# Start of INFORMATION SUPPLIED
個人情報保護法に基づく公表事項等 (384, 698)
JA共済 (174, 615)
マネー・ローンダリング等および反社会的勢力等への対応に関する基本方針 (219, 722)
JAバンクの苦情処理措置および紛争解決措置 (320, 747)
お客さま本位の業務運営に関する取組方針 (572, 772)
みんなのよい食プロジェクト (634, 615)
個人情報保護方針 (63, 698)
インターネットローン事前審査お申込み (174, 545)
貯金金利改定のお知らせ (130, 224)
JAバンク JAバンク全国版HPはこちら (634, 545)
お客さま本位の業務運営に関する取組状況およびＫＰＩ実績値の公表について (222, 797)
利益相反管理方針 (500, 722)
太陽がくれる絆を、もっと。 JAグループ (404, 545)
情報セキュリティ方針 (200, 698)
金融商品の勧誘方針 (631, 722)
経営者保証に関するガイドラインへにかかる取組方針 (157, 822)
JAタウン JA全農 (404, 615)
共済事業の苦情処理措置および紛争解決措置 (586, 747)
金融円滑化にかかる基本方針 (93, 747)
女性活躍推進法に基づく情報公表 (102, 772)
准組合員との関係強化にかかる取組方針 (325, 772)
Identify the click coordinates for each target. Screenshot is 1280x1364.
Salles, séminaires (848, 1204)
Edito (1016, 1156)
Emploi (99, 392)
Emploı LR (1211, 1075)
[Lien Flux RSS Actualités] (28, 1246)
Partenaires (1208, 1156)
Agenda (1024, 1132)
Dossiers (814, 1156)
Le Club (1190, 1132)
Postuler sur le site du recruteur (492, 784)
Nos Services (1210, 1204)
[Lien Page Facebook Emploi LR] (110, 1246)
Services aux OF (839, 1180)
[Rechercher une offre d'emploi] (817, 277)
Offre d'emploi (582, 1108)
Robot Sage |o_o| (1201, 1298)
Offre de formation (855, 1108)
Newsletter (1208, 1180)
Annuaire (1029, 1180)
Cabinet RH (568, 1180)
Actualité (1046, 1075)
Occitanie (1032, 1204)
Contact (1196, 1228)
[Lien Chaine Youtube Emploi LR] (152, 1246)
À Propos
# End of INFORMATION SUPPLIED
## EXERCISE PROMPT
Give back all of the records above verbatim, in their original order.

## SOLUTION
個人情報保護法に基づく公表事項等 (384, 698)
JA共済 (174, 615)
マネー・ローンダリング等および反社会的勢力等への対応に関する基本方針 (219, 722)
JAバンクの苦情処理措置および紛争解決措置 (320, 747)
お客さま本位の業務運営に関する取組方針 (572, 772)
みんなのよい食プロジェクト (634, 615)
個人情報保護方針 (63, 698)
インターネットローン事前審査お申込み (174, 545)
貯金金利改定のお知らせ (130, 224)
JAバンク JAバンク全国版HPはこちら (634, 545)
お客さま本位の業務運営に関する取組状況およびＫＰＩ実績値の公表について (222, 797)
利益相反管理方針 (500, 722)
太陽がくれる絆を、もっと。 JAグループ (404, 545)
情報セキュリティ方針 (200, 698)
金融商品の勧誘方針 (631, 722)
経営者保証に関するガイドラインへにかかる取組方針 (157, 822)
JAタウン JA全農 (404, 615)
共済事業の苦情処理措置および紛争解決措置 (586, 747)
金融円滑化にかかる基本方針 (93, 747)
女性活躍推進法に基づく情報公表 (102, 772)
准組合員との関係強化にかかる取組方針 (325, 772)
Identify the click coordinates for each target. Screenshot is 1280x1364.
Salles, séminaires (848, 1204)
Edito (1016, 1156)
Emploi (99, 392)
Emploı LR (1211, 1075)
[Lien Flux RSS Actualités] (28, 1246)
Partenaires (1208, 1156)
Agenda (1024, 1132)
Dossiers (814, 1156)
Le Club (1190, 1132)
Postuler sur le site du recruteur (492, 784)
Nos Services (1210, 1204)
[Lien Page Facebook Emploi LR] (110, 1246)
Services aux OF (839, 1180)
[Rechercher une offre d'emploi] (817, 277)
Offre d'emploi (582, 1108)
Robot Sage |o_o| (1201, 1298)
Offre de formation (855, 1108)
Newsletter (1208, 1180)
Annuaire (1029, 1180)
Cabinet RH (568, 1180)
Actualité (1046, 1075)
Occitanie (1032, 1204)
Contact (1196, 1228)
[Lien Chaine Youtube Emploi LR] (152, 1246)
À Propos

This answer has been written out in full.